The White House announced a joint “Strike Force on Unfair and Illegal Pricing,” co-chaired by the Department of Justice and the Federal Trade Commission, that “will strengthen work to root out and end illegal corporate behavior that raises prices for Americans through anti-competitive, unfair, deceptive, or fraudulent business practices.”
Feel safer? Or should we be more scared?
Allysia Finley wrote a mischievous piece in The Wall Street Journal predicting the likely effects of this campaign. She has the temerity to think through the implications of the call by Sen. Elizabeth Warren and other Democrats to have the FTC empowered to fight inflation by requiring that “small and large firms generally pay the same price for the same product.”
This is a goldfish proposal. Like so many such pronouncements, this one has great surface appeal – provided you don’t think about it for more than nine seconds. It is the precisely the big retailers – Walmart, Target, Kroger, HomeDepot, and Amazon – that are putting downward prices on consumer goods. The FTC price-leveling plan would, as Finley notes, increase “prices for everything from diapers to milk.” She adds: “Democrats want to ban food manufacturers from paying supermarkets for better shelf placement. Supermarkets would then raise prices to compensate for forgone revenue.” All to fight inflation!
Another brilliant progressive idea is the Price Gouging Prevention Act, that would allow the FTC to set price controls on food, gasoline, and other products. This would guarantee shortages, until the government gave up and prices exploded to restore supply. We know this would happen because we’ve tried price controls before under Presidents Nixon and Ford. All we got were collectable “Win” buttons.

* _QUESTIONS TO ANSWER_:
a: Answer these questions using the pricing commentary:
(i) Which two bodies co-chair the Strike Force on Unfair and Illegal Pricing?
(ii) Which five big retailers does the commentary name?
(iii) Under which presidents does the commentary say price controls were tried before?
b: Copy the portion of the pricing commentary that begins with "This is a goldfish" and continues through "to fight inflation!".
The records that follow come from a separate source.

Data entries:
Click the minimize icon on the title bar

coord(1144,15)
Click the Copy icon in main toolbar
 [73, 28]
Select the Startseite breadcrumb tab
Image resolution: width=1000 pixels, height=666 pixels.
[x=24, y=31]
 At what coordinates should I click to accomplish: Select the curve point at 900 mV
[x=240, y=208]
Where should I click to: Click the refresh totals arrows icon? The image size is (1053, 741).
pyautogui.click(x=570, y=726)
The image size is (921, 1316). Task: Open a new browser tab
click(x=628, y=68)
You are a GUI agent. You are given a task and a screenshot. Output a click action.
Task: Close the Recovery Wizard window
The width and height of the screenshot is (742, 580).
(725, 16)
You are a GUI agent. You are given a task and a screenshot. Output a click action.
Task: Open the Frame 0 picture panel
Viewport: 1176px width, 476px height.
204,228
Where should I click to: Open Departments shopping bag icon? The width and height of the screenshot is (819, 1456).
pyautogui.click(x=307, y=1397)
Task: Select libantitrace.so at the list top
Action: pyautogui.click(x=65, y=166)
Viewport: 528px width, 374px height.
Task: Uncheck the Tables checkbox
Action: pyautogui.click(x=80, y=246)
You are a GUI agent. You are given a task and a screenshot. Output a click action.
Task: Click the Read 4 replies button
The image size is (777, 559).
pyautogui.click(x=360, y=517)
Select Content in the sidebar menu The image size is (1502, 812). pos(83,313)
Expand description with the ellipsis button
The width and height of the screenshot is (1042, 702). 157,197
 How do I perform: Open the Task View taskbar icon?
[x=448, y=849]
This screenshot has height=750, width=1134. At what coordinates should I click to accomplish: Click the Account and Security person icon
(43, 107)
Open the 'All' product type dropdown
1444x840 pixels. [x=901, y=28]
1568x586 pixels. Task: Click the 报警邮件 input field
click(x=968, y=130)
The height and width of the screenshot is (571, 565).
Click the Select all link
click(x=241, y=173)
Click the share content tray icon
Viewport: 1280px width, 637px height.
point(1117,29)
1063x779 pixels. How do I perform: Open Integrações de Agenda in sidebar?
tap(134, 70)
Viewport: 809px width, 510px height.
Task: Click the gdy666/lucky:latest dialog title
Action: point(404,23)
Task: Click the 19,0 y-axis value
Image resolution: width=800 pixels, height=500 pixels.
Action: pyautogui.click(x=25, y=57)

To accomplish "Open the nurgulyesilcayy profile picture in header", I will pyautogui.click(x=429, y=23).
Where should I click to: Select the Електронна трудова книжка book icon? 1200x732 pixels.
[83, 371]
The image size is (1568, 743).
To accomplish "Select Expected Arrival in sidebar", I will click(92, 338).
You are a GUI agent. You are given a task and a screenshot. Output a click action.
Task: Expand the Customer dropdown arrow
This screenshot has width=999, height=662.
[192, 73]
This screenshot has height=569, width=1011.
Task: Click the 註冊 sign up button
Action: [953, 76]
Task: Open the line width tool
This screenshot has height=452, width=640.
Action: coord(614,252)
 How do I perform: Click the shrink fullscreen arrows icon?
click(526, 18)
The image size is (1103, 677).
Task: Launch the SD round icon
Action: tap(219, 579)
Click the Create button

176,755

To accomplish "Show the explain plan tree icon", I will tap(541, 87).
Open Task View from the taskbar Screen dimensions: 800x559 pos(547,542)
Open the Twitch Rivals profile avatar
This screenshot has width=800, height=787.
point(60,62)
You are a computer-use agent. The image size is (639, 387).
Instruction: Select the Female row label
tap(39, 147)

* _RESULTS OF THE TASKS_:
a:
(i) The Department of Justice and the Federal Trade Commission.
(ii) Walmart, Target, Kroger, HomeDepot, and Amazon.
(iii) Presidents Nixon and Ford.

b:
This is a goldfish proposal. Like so many such pronouncements, this one has great surface appeal – provided you don’t think about it for more than nine seconds. It is the precisely the big retailers – Walmart, Target, Kroger, HomeDepot, and Amazon – that are putting downward prices on consumer goods. The FTC price-leveling plan would, as Finley notes, increase “prices for everything from diapers to milk.” She adds: “Democrats want to ban food manufacturers from paying supermarkets for better shelf placement. Supermarkets would then raise prices to compensate for forgone revenue.” All to fight inflation!